● **Exercise**: Repeat the records. Leave nothing out.

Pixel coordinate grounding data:
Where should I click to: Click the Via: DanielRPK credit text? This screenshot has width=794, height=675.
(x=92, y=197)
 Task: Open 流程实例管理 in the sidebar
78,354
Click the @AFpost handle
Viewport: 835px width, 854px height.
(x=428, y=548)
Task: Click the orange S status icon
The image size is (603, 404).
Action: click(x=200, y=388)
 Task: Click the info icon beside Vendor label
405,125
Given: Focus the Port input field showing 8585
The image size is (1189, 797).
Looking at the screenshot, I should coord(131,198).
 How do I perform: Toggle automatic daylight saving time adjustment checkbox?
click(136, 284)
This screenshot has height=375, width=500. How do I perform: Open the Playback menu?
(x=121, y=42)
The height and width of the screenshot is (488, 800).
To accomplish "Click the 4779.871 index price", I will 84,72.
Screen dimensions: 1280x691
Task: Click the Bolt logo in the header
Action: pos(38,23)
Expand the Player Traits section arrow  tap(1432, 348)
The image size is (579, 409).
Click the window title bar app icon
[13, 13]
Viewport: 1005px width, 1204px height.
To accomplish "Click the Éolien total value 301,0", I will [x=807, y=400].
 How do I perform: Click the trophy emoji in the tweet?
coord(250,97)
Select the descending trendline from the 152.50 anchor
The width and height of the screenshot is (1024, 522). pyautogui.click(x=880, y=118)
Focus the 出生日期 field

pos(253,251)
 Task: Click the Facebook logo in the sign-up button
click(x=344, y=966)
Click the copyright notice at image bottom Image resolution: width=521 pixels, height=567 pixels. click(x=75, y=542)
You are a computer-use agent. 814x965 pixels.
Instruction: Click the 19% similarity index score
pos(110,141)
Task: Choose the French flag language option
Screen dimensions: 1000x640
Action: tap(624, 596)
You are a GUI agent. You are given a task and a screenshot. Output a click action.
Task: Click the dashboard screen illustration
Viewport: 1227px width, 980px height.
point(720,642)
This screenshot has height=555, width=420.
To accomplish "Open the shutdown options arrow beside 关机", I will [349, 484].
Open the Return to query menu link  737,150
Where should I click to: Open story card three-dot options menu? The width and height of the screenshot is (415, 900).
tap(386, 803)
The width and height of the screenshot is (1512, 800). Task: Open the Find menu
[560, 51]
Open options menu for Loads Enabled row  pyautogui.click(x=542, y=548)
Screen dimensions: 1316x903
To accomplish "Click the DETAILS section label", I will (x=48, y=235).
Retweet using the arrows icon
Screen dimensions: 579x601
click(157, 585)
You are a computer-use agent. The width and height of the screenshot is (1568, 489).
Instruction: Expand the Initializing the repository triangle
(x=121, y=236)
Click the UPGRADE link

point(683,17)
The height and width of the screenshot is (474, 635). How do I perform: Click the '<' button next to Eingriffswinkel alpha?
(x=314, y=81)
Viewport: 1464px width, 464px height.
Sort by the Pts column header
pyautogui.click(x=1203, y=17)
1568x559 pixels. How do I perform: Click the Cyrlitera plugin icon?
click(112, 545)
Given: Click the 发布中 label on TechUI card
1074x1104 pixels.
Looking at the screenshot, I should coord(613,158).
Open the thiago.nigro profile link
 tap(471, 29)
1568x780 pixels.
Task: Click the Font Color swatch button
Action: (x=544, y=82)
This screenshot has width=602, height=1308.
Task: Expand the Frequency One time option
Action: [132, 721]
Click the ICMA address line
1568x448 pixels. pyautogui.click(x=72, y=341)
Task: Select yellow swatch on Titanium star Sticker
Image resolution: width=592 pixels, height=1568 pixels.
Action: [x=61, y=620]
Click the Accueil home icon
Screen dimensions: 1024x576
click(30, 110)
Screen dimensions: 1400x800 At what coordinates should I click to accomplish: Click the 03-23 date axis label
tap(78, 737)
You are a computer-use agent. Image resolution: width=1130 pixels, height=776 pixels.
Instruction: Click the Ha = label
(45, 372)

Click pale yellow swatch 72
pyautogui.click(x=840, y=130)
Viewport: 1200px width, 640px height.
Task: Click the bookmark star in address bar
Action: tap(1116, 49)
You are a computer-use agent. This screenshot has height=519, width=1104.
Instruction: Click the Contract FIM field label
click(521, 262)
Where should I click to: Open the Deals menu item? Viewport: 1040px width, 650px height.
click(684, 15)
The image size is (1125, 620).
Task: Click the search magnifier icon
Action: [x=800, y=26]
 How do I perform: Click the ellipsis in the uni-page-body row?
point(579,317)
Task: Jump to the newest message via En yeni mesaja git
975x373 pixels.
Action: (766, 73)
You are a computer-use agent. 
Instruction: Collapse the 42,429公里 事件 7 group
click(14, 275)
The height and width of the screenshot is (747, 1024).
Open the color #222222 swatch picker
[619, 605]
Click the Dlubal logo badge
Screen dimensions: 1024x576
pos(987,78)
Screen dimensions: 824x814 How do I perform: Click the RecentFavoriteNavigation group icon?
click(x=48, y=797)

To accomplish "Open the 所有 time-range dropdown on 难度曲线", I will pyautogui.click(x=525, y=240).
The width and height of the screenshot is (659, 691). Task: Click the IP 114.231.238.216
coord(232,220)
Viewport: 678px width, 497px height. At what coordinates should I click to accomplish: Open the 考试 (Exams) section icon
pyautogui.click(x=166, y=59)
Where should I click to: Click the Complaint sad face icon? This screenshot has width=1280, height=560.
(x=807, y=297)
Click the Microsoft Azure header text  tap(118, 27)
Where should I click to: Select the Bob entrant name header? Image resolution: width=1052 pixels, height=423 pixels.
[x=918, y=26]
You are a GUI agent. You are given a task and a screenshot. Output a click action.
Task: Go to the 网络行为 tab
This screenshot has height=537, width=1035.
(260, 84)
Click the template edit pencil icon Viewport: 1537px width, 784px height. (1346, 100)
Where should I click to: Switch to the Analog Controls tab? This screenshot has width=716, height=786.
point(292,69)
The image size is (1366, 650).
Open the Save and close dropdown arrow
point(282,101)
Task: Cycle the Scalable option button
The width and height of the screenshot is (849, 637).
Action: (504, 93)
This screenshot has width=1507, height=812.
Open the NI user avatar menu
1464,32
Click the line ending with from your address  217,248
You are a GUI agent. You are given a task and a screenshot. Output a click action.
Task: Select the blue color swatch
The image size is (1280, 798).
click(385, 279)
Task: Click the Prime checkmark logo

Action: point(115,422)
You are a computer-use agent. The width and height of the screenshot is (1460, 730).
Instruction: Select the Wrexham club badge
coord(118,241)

● **Answer to this task**:
Where should I click to: Click the Via: DanielRPK credit text? This screenshot has width=794, height=675.
(x=92, y=197)
 Task: Open 流程实例管理 in the sidebar
78,354
Click the @AFpost handle
Viewport: 835px width, 854px height.
(x=428, y=548)
Task: Click the orange S status icon
The image size is (603, 404).
Action: click(x=200, y=388)
 Task: Click the info icon beside Vendor label
405,125
Given: Focus the Port input field showing 8585
The image size is (1189, 797).
Looking at the screenshot, I should coord(131,198).
 How do I perform: Toggle automatic daylight saving time adjustment checkbox?
click(136, 284)
This screenshot has height=375, width=500. How do I perform: Open the Playback menu?
(x=121, y=42)
The height and width of the screenshot is (488, 800).
To accomplish "Click the 4779.871 index price", I will 84,72.
Screen dimensions: 1280x691
Task: Click the Bolt logo in the header
Action: pos(38,23)
Expand the Player Traits section arrow  tap(1432, 348)
The image size is (579, 409).
Click the window title bar app icon
[13, 13]
Viewport: 1005px width, 1204px height.
To accomplish "Click the Éolien total value 301,0", I will [x=807, y=400].
 How do I perform: Click the trophy emoji in the tweet?
coord(250,97)
Select the descending trendline from the 152.50 anchor
The width and height of the screenshot is (1024, 522). pyautogui.click(x=880, y=118)
Focus the 出生日期 field

pos(253,251)
 Task: Click the Facebook logo in the sign-up button
click(x=344, y=966)
Click the copyright notice at image bottom Image resolution: width=521 pixels, height=567 pixels. click(x=75, y=542)
You are a computer-use agent. 814x965 pixels.
Instruction: Click the 19% similarity index score
pos(110,141)
Task: Choose the French flag language option
Screen dimensions: 1000x640
Action: tap(624, 596)
You are a GUI agent. You are given a task and a screenshot. Output a click action.
Task: Click the dashboard screen illustration
Viewport: 1227px width, 980px height.
point(720,642)
This screenshot has height=555, width=420.
To accomplish "Open the shutdown options arrow beside 关机", I will [349, 484].
Open the Return to query menu link  737,150
Where should I click to: Open story card three-dot options menu? The width and height of the screenshot is (415, 900).
tap(386, 803)
The width and height of the screenshot is (1512, 800). Task: Open the Find menu
[560, 51]
Open options menu for Loads Enabled row  pyautogui.click(x=542, y=548)
Screen dimensions: 1316x903
To accomplish "Click the DETAILS section label", I will (x=48, y=235).
Retweet using the arrows icon
Screen dimensions: 579x601
click(157, 585)
You are a computer-use agent. The width and height of the screenshot is (1568, 489).
Instruction: Expand the Initializing the repository triangle
(x=121, y=236)
Click the UPGRADE link

point(683,17)
The height and width of the screenshot is (474, 635). How do I perform: Click the '<' button next to Eingriffswinkel alpha?
(x=314, y=81)
Viewport: 1464px width, 464px height.
Sort by the Pts column header
pyautogui.click(x=1203, y=17)
1568x559 pixels. How do I perform: Click the Cyrlitera plugin icon?
click(112, 545)
Given: Click the 发布中 label on TechUI card
1074x1104 pixels.
Looking at the screenshot, I should coord(613,158).
Open the thiago.nigro profile link
 tap(471, 29)
1568x780 pixels.
Task: Click the Font Color swatch button
Action: (x=544, y=82)
This screenshot has width=602, height=1308.
Task: Expand the Frequency One time option
Action: [132, 721]
Click the ICMA address line
1568x448 pixels. pyautogui.click(x=72, y=341)
Task: Select yellow swatch on Titanium star Sticker
Image resolution: width=592 pixels, height=1568 pixels.
Action: [x=61, y=620]
Click the Accueil home icon
Screen dimensions: 1024x576
click(30, 110)
Screen dimensions: 1400x800 At what coordinates should I click to accomplish: Click the 03-23 date axis label
tap(78, 737)
You are a computer-use agent. Image resolution: width=1130 pixels, height=776 pixels.
Instruction: Click the Ha = label
(45, 372)

Click pale yellow swatch 72
pyautogui.click(x=840, y=130)
Viewport: 1200px width, 640px height.
Task: Click the bookmark star in address bar
Action: tap(1116, 49)
You are a computer-use agent. This screenshot has height=519, width=1104.
Instruction: Click the Contract FIM field label
click(521, 262)
Where should I click to: Open the Deals menu item? Viewport: 1040px width, 650px height.
click(684, 15)
The image size is (1125, 620).
Task: Click the search magnifier icon
Action: [x=800, y=26]
 How do I perform: Click the ellipsis in the uni-page-body row?
point(579,317)
Task: Jump to the newest message via En yeni mesaja git
975x373 pixels.
Action: (766, 73)
You are a computer-use agent. 
Instruction: Collapse the 42,429公里 事件 7 group
click(14, 275)
The height and width of the screenshot is (747, 1024).
Open the color #222222 swatch picker
[619, 605]
Click the Dlubal logo badge
Screen dimensions: 1024x576
pos(987,78)
Screen dimensions: 824x814 How do I perform: Click the RecentFavoriteNavigation group icon?
click(x=48, y=797)

To accomplish "Open the 所有 time-range dropdown on 难度曲线", I will pyautogui.click(x=525, y=240).
The width and height of the screenshot is (659, 691). Task: Click the IP 114.231.238.216
coord(232,220)
Viewport: 678px width, 497px height. At what coordinates should I click to accomplish: Open the 考试 (Exams) section icon
pyautogui.click(x=166, y=59)
Where should I click to: Click the Complaint sad face icon? This screenshot has width=1280, height=560.
(x=807, y=297)
Click the Microsoft Azure header text  tap(118, 27)
Where should I click to: Select the Bob entrant name header? Image resolution: width=1052 pixels, height=423 pixels.
[x=918, y=26]
You are a GUI agent. You are given a task and a screenshot. Output a click action.
Task: Go to the 网络行为 tab
This screenshot has height=537, width=1035.
(260, 84)
Click the template edit pencil icon Viewport: 1537px width, 784px height. (1346, 100)
Where should I click to: Switch to the Analog Controls tab? This screenshot has width=716, height=786.
point(292,69)
The image size is (1366, 650).
Open the Save and close dropdown arrow
point(282,101)
Task: Cycle the Scalable option button
The width and height of the screenshot is (849, 637).
Action: (504, 93)
This screenshot has width=1507, height=812.
Open the NI user avatar menu
1464,32
Click the line ending with from your address  217,248
You are a GUI agent. You are given a task and a screenshot. Output a click action.
Task: Select the blue color swatch
The image size is (1280, 798).
click(385, 279)
Task: Click the Prime checkmark logo

Action: point(115,422)
You are a computer-use agent. The width and height of the screenshot is (1460, 730).
Instruction: Select the Wrexham club badge
coord(118,241)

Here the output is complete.